Nov 03, 2004 06:13
I'm taking pride in knowing that I'm am smarter than most people in this country. It's an attitude I was not comfortable with before, but it's the only way I can get through the pain of the impending doom. I must have a chip on my shoulder. Rather than being fearful of impending school budget cuts, or the real possibility of getting drafted, I'm more afraid of just what will happen to people and areas I don't know, from the soldiers in Iraq now to the animal refuges in Alaska to the children who will not only pay off this massive debt but face an even greater possibility of a draft.
Still, therein lies the only silver lining of this dark cloud. NH has a great new governor. New Hampshire is a blue state finally. I could drive for half the day and still be surrounded by blue territory. That means a lot to me, that I am surrounded by like minded people and communities. I'm safe, and since most people that are reading this are in my circles, you should feel safe and smart too. We have each other.
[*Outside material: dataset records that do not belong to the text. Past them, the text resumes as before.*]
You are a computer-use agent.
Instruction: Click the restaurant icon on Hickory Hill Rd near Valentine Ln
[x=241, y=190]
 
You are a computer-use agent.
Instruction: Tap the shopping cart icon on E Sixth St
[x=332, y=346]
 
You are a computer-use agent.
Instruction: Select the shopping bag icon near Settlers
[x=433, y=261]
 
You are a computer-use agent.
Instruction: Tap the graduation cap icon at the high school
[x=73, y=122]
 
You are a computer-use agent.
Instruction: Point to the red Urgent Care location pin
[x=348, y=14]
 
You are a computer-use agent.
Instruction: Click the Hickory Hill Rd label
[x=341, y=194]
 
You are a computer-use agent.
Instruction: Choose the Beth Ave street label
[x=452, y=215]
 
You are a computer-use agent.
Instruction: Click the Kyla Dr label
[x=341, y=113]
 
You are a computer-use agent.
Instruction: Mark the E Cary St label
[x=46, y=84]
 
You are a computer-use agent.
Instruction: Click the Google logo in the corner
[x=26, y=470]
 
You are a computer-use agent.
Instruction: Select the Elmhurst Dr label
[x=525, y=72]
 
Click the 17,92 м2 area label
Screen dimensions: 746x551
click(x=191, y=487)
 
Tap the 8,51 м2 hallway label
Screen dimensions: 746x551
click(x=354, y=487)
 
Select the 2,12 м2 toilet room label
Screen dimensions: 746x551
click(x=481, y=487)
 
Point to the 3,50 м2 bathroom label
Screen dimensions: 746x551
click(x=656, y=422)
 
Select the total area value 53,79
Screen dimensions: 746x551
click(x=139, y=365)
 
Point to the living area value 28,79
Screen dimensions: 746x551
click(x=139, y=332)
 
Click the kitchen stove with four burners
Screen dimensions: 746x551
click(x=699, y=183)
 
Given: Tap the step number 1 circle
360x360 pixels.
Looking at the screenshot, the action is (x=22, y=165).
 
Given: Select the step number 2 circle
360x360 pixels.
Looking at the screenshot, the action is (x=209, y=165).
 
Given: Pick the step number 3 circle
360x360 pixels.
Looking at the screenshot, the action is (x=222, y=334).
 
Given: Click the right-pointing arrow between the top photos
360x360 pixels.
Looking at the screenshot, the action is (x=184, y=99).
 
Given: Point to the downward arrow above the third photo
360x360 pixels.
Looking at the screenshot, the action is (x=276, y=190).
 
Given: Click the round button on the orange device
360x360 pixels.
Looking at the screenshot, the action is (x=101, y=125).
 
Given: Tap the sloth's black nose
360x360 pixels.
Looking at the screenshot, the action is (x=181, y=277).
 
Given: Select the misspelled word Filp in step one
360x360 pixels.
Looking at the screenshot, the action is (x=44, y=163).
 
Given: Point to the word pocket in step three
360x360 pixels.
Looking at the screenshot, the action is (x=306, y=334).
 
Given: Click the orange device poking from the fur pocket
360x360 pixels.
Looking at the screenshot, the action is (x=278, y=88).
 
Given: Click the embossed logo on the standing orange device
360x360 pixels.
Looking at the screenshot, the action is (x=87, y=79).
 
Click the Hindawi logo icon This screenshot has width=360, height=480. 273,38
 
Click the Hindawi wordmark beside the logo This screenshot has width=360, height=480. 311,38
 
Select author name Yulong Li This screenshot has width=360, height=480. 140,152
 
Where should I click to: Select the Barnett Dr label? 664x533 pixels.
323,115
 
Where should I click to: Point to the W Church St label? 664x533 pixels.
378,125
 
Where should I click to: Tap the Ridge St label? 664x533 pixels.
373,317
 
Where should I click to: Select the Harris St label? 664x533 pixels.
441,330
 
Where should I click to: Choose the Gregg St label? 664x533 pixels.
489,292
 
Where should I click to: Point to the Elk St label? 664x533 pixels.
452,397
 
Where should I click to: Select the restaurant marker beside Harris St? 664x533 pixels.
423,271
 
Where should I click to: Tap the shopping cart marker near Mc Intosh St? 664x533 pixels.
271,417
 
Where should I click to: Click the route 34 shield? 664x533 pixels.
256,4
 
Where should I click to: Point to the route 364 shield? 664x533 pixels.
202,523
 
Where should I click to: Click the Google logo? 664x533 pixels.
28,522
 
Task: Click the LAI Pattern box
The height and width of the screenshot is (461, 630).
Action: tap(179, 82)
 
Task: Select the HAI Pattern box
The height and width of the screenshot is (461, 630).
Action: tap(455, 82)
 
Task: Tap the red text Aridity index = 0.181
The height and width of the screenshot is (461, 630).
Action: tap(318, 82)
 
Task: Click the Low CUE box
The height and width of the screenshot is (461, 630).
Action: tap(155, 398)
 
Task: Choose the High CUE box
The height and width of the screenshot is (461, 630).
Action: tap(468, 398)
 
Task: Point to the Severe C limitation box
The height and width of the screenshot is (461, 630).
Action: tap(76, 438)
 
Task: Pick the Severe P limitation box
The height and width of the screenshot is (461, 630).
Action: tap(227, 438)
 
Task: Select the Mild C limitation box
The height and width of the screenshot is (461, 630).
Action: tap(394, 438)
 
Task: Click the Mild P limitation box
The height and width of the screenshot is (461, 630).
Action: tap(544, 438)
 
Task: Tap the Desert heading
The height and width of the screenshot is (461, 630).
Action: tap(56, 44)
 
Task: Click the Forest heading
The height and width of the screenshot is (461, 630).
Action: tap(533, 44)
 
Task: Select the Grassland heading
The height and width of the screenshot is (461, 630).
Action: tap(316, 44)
Yet, then again, that's what is scary. The nation is evenly divided by north and south, central and west. Such even division is a real problem. Religion brought a lot of people to the polls this time. That just blows my mind. How on earth is gay marriage more important that health care? How could gay marriage be more important than lying about sending our kids to die? Maybe you voted for Bush and disagree with him on social issues. To that I say I am smarter than you. Picture the near future when young men are drafted for lies, when young women have to go to a back alley to have a medical procedure, when gay people are no longer allowed to teach kids, and when young babies are dying because of lower limits on contamination. These are republican plans. The fault will lie in you. Just wait.
I'm safe where I am, but can I accept the rule of law from other parts of the country? Would I be so willing to preserve the union if I were in Lincoln's shoes? What is he thinking now?!!